§ **Records excerpted from a collection**:

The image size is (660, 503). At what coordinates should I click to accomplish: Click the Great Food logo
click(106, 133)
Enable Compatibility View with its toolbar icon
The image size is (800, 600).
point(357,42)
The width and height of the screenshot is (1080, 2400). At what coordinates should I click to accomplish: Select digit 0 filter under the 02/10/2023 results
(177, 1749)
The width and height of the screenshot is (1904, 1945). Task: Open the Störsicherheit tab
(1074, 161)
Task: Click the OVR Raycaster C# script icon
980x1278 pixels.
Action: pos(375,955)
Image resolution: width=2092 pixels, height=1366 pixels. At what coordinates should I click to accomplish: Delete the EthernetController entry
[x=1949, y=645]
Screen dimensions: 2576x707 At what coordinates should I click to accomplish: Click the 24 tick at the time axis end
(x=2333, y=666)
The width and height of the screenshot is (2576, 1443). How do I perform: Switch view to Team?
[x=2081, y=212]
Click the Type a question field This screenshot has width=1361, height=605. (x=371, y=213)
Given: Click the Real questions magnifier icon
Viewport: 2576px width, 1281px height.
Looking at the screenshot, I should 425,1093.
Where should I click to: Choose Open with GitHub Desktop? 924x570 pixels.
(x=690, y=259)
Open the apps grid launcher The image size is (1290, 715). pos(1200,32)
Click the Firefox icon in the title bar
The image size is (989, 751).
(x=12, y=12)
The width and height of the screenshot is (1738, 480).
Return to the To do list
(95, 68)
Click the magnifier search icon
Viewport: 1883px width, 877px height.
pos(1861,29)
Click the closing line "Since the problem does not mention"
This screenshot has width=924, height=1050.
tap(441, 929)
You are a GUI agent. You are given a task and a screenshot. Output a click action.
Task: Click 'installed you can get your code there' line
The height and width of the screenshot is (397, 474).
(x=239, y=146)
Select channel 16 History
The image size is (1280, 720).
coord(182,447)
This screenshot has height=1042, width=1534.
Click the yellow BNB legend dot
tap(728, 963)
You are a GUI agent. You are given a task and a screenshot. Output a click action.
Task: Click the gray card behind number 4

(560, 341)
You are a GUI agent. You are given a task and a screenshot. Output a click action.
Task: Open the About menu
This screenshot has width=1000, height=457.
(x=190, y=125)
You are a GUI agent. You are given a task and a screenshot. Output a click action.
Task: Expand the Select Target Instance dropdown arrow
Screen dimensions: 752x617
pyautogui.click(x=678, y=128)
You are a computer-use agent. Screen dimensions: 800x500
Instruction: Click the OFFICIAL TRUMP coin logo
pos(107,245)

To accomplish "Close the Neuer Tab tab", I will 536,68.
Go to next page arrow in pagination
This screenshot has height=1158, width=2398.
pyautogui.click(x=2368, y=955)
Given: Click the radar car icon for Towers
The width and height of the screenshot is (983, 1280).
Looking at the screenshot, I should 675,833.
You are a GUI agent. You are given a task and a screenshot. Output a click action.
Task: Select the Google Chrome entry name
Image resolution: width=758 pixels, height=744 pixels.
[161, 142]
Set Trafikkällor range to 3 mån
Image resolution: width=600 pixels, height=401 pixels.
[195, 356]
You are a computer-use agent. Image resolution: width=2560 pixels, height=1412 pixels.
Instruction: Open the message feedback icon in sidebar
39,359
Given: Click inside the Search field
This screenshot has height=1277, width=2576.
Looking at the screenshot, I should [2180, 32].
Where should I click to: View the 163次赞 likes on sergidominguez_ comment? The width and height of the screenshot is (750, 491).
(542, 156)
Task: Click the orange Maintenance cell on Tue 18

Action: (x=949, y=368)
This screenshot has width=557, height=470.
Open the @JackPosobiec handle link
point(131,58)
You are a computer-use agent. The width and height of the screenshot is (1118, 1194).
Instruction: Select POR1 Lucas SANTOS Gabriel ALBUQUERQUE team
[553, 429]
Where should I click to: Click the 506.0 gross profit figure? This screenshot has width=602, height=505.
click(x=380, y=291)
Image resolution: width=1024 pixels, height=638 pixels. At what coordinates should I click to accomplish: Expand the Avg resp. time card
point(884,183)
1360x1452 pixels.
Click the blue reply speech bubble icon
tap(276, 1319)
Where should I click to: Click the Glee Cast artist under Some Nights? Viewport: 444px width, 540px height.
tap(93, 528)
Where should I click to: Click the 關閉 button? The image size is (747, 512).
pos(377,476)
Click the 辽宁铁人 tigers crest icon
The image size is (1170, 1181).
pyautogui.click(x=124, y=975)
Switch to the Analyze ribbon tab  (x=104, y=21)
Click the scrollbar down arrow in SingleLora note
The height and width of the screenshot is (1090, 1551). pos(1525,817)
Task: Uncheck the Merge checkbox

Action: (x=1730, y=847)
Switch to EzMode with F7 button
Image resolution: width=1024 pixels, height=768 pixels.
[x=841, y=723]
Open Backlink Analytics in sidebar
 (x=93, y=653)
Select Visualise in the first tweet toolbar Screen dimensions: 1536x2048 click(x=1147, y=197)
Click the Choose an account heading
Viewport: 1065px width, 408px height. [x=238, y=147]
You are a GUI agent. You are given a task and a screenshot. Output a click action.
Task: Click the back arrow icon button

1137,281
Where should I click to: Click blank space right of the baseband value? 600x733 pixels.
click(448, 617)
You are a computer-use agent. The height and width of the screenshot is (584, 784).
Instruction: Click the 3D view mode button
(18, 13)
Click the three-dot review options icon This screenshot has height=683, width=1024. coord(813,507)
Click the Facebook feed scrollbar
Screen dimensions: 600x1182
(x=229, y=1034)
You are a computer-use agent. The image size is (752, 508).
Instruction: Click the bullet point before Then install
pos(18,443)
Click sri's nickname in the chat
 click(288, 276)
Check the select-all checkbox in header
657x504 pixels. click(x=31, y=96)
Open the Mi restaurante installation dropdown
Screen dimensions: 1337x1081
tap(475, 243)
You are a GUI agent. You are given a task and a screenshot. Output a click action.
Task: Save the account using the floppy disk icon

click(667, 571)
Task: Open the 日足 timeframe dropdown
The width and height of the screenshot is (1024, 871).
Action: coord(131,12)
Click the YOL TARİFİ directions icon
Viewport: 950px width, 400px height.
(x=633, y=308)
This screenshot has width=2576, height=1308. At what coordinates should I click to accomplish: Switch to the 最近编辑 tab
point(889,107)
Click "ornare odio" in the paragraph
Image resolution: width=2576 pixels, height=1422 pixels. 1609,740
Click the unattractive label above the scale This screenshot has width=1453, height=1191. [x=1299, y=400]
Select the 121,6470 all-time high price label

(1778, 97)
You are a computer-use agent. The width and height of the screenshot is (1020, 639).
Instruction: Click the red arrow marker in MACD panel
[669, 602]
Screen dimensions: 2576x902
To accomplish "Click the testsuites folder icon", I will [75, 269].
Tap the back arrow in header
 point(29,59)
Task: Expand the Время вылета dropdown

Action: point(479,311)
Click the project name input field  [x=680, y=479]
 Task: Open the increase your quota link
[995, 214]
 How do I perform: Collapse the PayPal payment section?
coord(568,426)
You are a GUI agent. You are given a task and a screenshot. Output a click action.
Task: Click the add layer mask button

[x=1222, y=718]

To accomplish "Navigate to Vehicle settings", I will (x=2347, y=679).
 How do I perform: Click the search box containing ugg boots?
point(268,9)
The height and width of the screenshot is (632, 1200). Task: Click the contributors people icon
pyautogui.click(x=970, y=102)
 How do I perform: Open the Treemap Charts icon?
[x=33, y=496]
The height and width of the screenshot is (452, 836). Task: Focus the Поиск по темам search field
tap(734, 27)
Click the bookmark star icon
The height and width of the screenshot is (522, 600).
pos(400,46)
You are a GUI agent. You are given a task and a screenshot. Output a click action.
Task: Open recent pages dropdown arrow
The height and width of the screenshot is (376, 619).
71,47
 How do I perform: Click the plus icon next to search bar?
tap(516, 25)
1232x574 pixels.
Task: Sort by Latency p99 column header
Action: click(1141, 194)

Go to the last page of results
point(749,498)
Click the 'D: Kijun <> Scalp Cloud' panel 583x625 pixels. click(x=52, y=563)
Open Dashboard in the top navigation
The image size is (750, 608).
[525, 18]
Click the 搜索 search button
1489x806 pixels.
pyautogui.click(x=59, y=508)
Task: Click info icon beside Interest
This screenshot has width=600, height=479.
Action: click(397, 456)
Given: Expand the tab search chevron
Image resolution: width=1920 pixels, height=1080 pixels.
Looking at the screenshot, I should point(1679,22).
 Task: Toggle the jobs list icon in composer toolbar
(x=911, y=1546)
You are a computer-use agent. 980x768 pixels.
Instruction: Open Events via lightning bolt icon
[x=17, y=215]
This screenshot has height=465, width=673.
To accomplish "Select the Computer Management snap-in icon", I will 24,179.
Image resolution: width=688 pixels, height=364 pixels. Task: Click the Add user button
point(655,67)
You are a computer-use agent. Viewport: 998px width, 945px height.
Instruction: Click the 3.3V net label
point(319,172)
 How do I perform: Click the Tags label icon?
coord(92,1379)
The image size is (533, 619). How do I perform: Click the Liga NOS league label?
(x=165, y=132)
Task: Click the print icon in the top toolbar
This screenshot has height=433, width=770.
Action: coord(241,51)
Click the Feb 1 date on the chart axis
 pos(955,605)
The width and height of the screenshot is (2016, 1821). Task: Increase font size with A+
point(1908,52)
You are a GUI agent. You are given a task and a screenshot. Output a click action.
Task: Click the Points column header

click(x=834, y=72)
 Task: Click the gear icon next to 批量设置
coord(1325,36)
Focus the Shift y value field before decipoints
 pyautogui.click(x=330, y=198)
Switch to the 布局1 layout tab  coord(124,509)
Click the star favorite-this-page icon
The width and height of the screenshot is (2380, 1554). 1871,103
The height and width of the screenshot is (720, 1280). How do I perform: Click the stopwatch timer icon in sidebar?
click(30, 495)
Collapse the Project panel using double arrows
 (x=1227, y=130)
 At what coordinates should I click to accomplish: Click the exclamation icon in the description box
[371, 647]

§ **WHAT YOU HAVE TO DO**:
Rewrite the records beginning at the line containing "Focus the Shift" and continuing through the line containing "(x=1227, y=130)", with "stopwatch" replaced by "chronometer" and nothing else altered.

§ **SOLUTION TO THE PROBLEM**:
Focus the Shift y value field before decipoints
 pyautogui.click(x=330, y=198)
Switch to the 布局1 layout tab  coord(124,509)
Click the star favorite-this-page icon
The width and height of the screenshot is (2380, 1554). 1871,103
The height and width of the screenshot is (720, 1280). How do I perform: Click the chronometer timer icon in sidebar?
click(30, 495)
Collapse the Project panel using double arrows
 (x=1227, y=130)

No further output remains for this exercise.